Fintelekt Advisory Services and the Banking Association for Central and Eastern Europe (BACEE) jointly organized a webinar on AML Challenges in Correspondent Banking on May 27, 2021
The webinar was moderated by Shirish Pathak, Managing Director, Fintelekt Advisory Services who welcomed the participants. Istvan Dengyel, Secretary General of the Banking Association for Central and Eastern Europe (BACEE) set the context for the discussion. He highlighted serious problems like de-risking, difficulty in opening new accounts and the high cost of maintaining correspondent accounts and pointed to an urgent need for solutions in order for banks to stay competitive in this business.
The first resource person, Dr. Elena Scherschneva, Independent Trainer/Consultant & Former Head of Austria FIU, provided an overview of the correspondent banking business, its practical challenges and ideas on how to address them.
The 5th Anti-Money Laundering Directive of the European Union enforces Know Your Customer’s Customer (KYCC) as a requirement. Banks are mandated to know the source of funds/wealth (SOW) and beneficial ownership (BO) information and ensure that the documentation is in place, especially when dealing with a third party non-European bank.
The speed of transactions poses a challenge, as in most cases it is not possible to stop transactions in a correspondent banking relationship, despite the lack of documentation. Complex transaction configurations involving complicated company structures to conceal SOW / BO is another challenge.
Elena also explained the problems created for the FIU and law enforcement agencies when information contained in suspicious transaction reports (STRs) is poor, and the lack of documentation or further information available from correspondent banking relationships renders STRs unactionable.
Several large cases of money laundering in the past have involved correspondent banking and criminals have been extensively using this channel so long as it works.
Areas for improvement
- Think twice before selecting counterparts: consider all the available information, including geographical risks. Check the potential business partner in a proper way and put in place agreements at the start of the business relationship for acquiring KYC related documentation if needed by authorities or internal investigations.
- Check correspondent banking chains: Often bank employees do not understand the long chains involved in transactions which necessitates training and internal awareness.
- Use appropriate screening tools: ensure screening tools that match the requirements of the products that are offered. Some products may need more than name screening, and may require other triggers to be put in place to stop transactions if needed.
“In correspondent banking relationships, banks often focusing on the details such as beneficial ownership information or source of funds/wealth. But what is lost is the big picture – in terms of asking who is the counterparty bank – is it a good bank or is it in the hands of criminals?” – Dr. Elena Scherschneva
The next presentation by Charan Rawat, Head of Compliance, Rabobank was on the relevant FATF recommendations, risks associated with correspondent banking, and the emerging role of financial technology providers (fintechs) in this space.

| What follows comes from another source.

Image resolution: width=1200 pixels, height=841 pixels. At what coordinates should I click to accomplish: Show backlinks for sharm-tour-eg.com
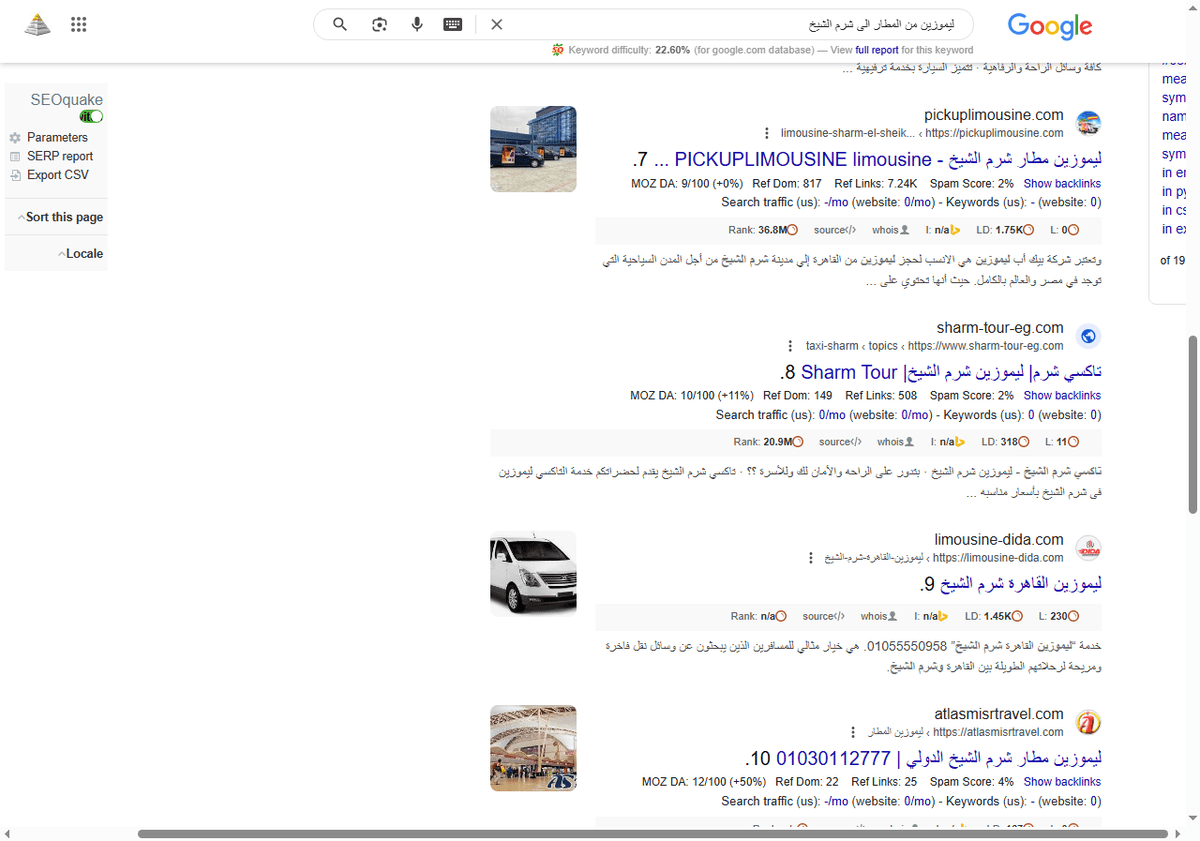coord(1062,395)
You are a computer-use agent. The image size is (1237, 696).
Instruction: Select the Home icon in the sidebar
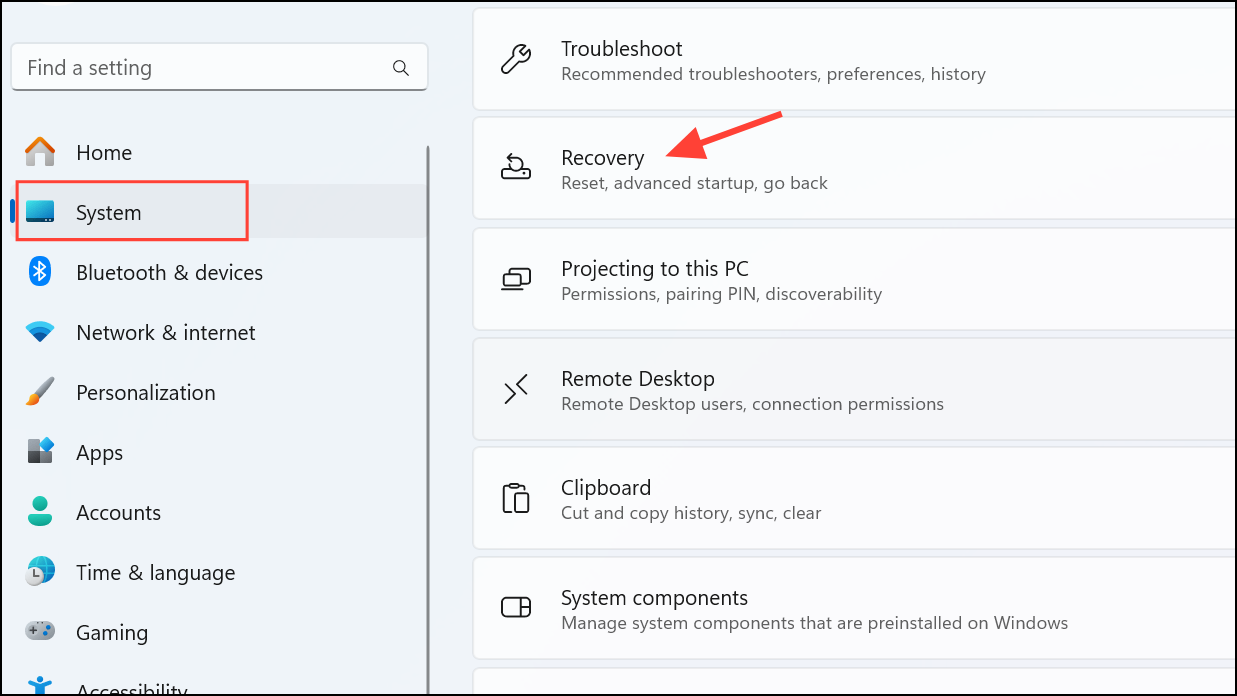pyautogui.click(x=39, y=152)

FATF Recommendations 10 (Customer due diligence), 13 (CDD Obligations for Correspondent Banking) and more recently 14 (Money or Value Transfer Services) and 15 (New technology) are relevant for correspondent banking relationships. The objective of these recommendations is to reduce the financial crime risk in the banking system.
Why is Correspondent Banking Considered Risky?

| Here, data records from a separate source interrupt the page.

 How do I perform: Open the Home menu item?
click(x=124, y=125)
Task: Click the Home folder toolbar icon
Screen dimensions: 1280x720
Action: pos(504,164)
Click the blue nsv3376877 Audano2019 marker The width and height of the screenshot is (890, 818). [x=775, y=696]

- Inadequate appreciation and understanding of the business of the respondent bank
- Risks associated with products, services, client profile, geographic locations and attendant risks are not factored in periodically
- Lack of visibility on underlying transactions, end clients or their business
- Reliance on certifications provided by respondent bank
Correspondent Banking and FinTech
The term fintech refers to the synergy between finance and technology, which is used to enhance business operations and delivery of financial services. Fintechs have been touted as great disruptors, and have emerged as a big business opportunity for banks. And so long as banks are moving money for FinTech clients, banks are accountable for all the regulatory compliances – FATF / Wolfsberg / Sanctions / Transaction Monitoring / SAR filings / local AML laws etc.

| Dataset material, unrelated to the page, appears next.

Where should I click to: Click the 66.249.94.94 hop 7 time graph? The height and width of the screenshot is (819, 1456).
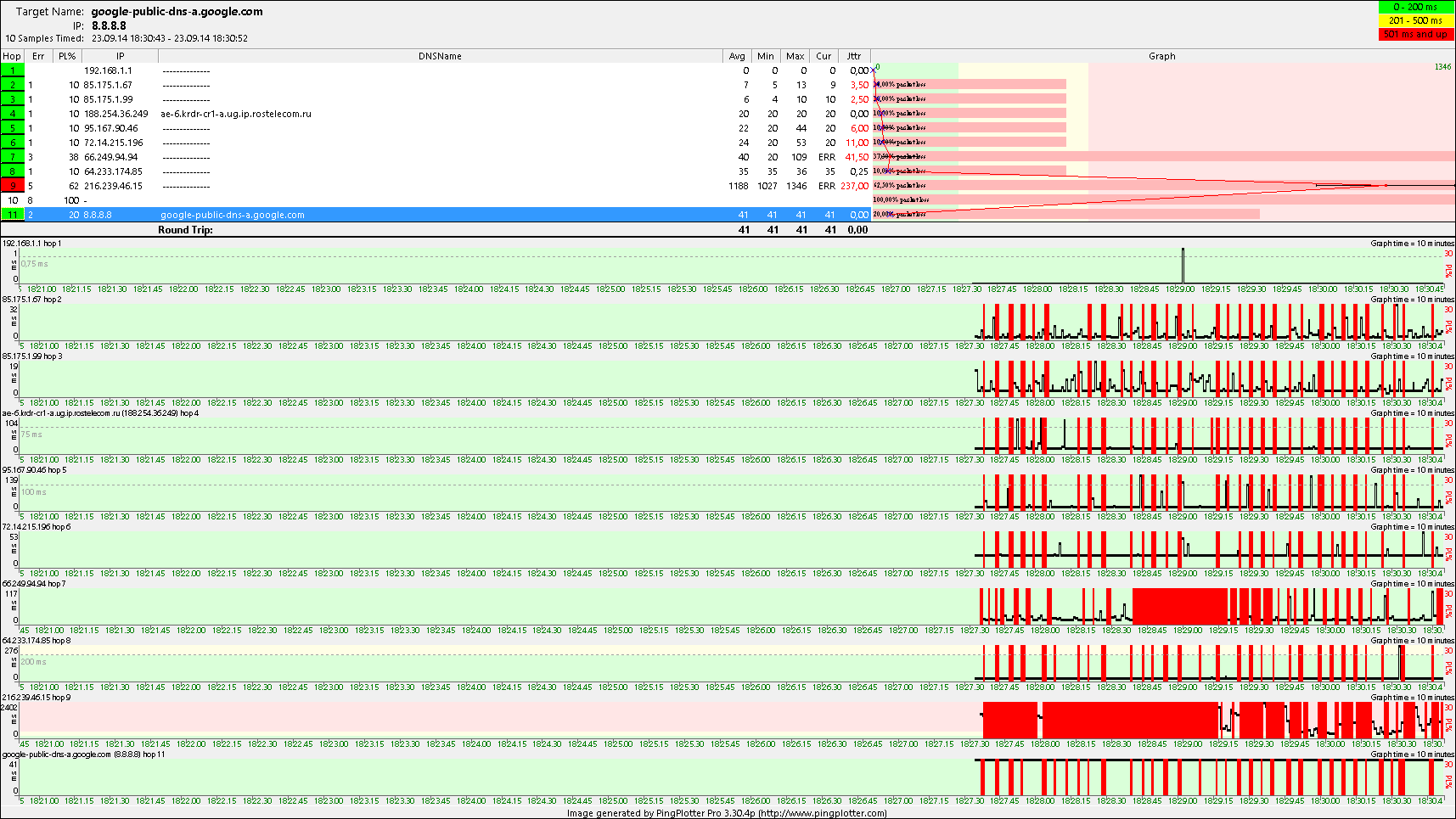[x=730, y=606]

The FATF has recommended that banks should assess / re-assess their risks whenever a new product is developed, new technology is used for existing products / services or a new delivery process is used, or a process is changed.
Key considerations for banks in correspondent banking relationships:
- A sharp focus on policies, procedures, training, monitoring and auditing will help avoid expensive regulatory action.
- Learn from mistakes of others, continuously update your processes and challenge your own processes / monitoring practices to identify possible loopholes.
- An end-to-end visibility into transactions and customer details will help avoid ‘siloed approach’ to banking in general.
- Finally, there is no substitute for eternal vigilance!!
“Sometimes there is a false sense of comfort or security when banks deal with each other, expecting the other bank to be compliant with all the due diligence norms while transacting.” – Charan Rawat
The webinar concluded with an interactive session where questions from the audience were addressed by the speakers. Questions centered around the practical challenges while acquiring detailed KYC information from partner banks, the application of FATF recommendations and regulatory provisions in the European Union.